Como o mundo avança retrocedendo, uma nostalgia dos muros se
abateu na 2ª Guerra Mundial com o gueto de Varsóvia, erigido pelos
nazistas. A isolar os judeus, transformando as perseguições
acumuladas ao longo dos séculos num verdadeiro estigma, o holocausto
carimbava em definitivo. Até o espírito de Auschwitz baixar em
Ramallah isolando os palestinos com um muro de 110 km, em resposta
aos homens-bomba trucidando gerações em ônibus, restaurantes e
hotéis.

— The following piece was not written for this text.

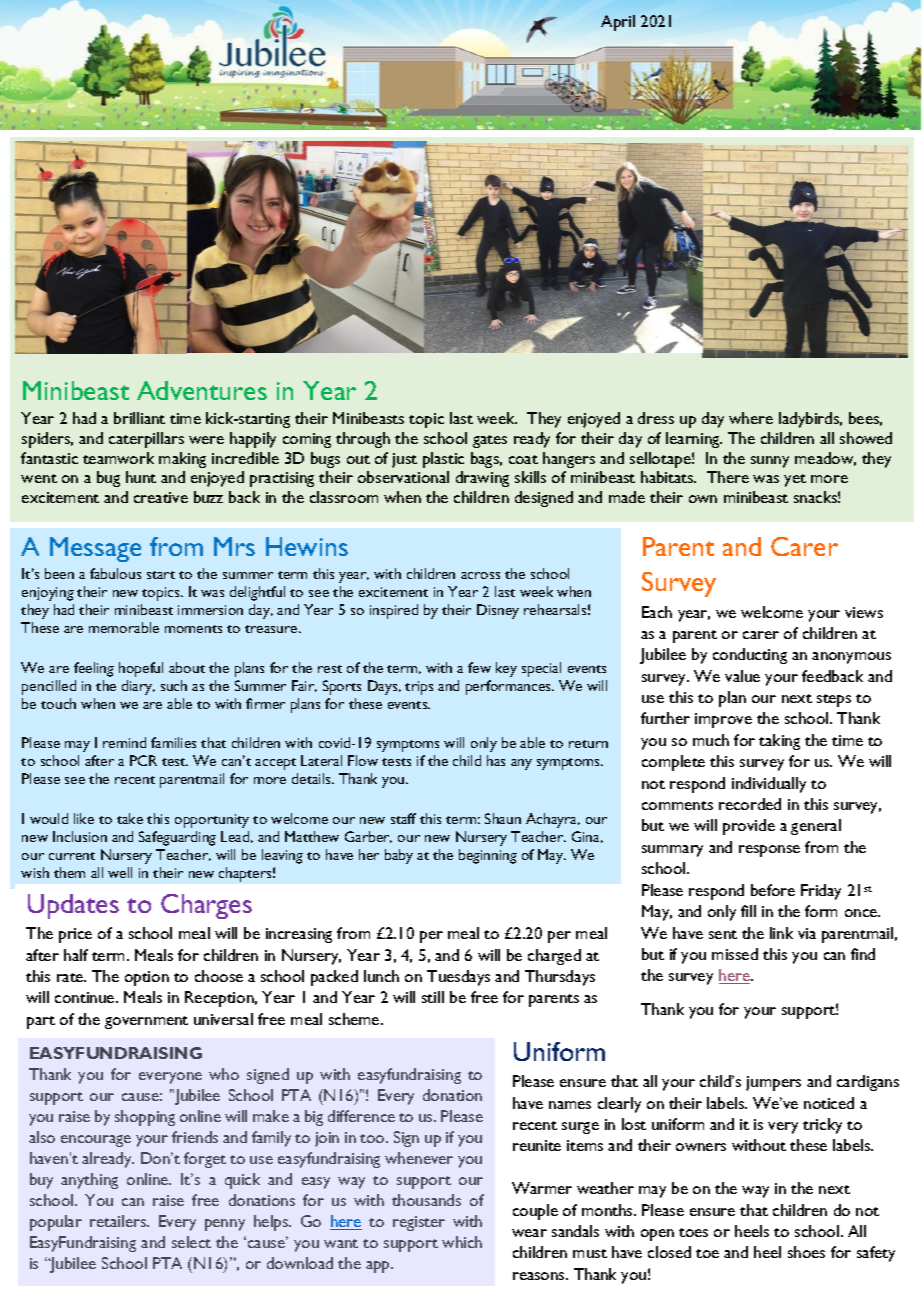 The height and width of the screenshot is (1308, 924). I want to click on beginning, so click(488, 856).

Aumentando o risco-Israel com a perda do capital da
simpatia, da admiração e do respeito que o povo judeu mereceu por
existências sofridas.
Está em jogo a lei das compensações. Se, em nome
dos exterminados e cremados, seus descendentes biológicos têm
direito a uma guerra desproporcional entre judeus e palestinos,
fazendo outros padecerem o preço que eles já pagaram, repetindo os
mesmos excessos, crimes e abusos.
Muros que se foram, muros que ficam, muros que se constroem.

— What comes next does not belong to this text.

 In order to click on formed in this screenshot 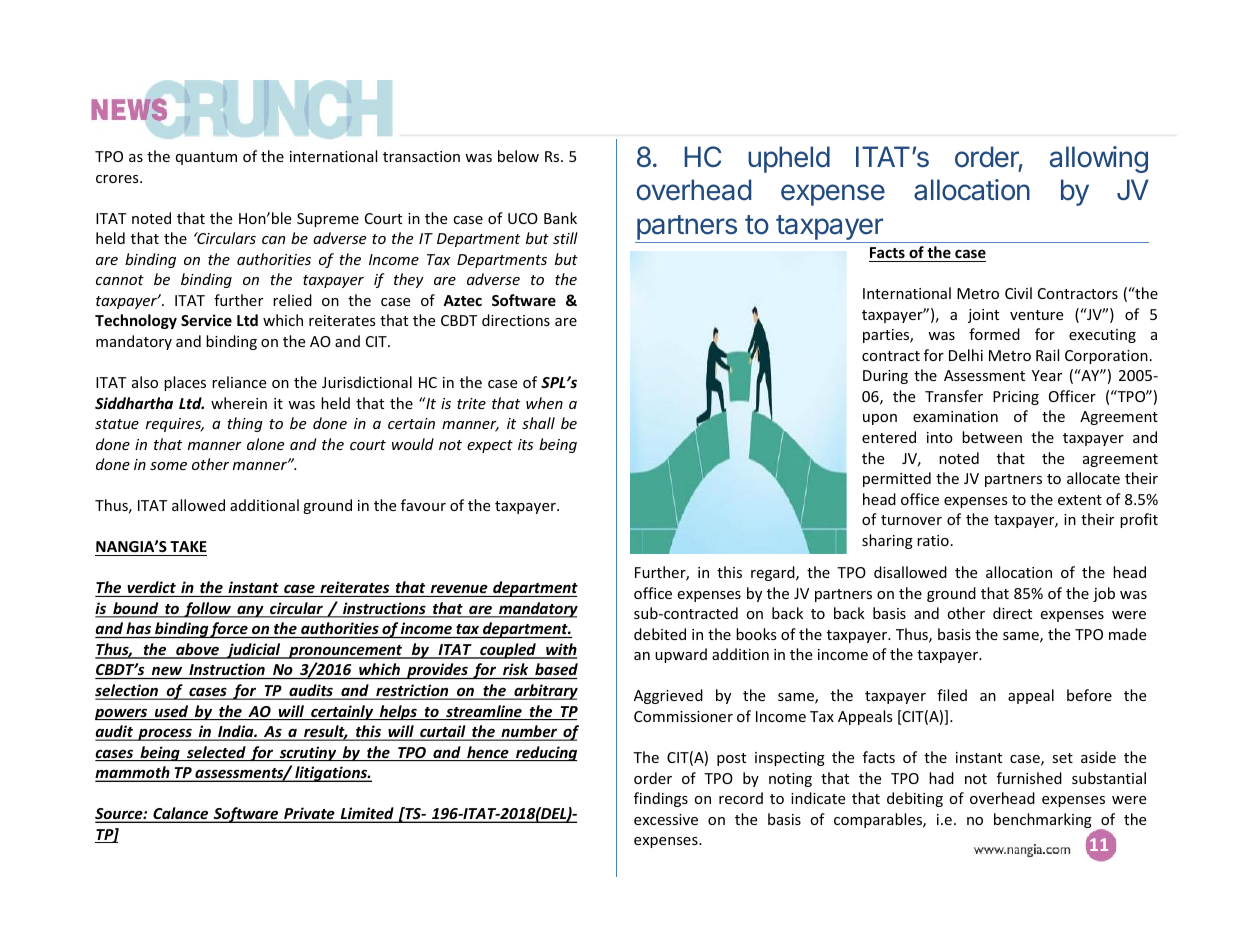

A vulnerabilidade aos invasores estrangeiros - de Gengis-Khan a
Napoleão e Hitler - fez com que a União Soviética erguesse a Cortina
de Ferro através de seus países-satélites, protegendo a fronteira
ocidental, outrora desguarnecida. O Muro de Berlim, o seu maior
símbolo, contra o qual os Estados Unidos bradaram em nome do mundo
livre sem barreiras. Da liberdade de expressão sem censura.
Combatendo o controle da imigração em troca da importação das
cabeças mais brilhantes, a serviço da democracia. Se comunista,
lavagem cerebral através de um bom salário e bens de consumo.

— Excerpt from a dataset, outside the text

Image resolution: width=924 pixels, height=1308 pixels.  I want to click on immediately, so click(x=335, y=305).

Nem bem terminaram com a maquiagem de Berlim Oriental,
desaparecendo com os vestígios de uma ideologia invertida, a exemplo
do que Israel fez na Palestina ao colonizar a Faixa de Gaza,
bloquearam a fronteira com o México com uma cerca eletrificada. Para
impedir que aumente o já predominante caráter hispânico na população
da Califórnia. Para sufocar eventuais sinais revanchistas quanto à
perda da Califórnia e Texas, através de governos corruptos mexicanos
que os venderam ou retalharam a preço de banana.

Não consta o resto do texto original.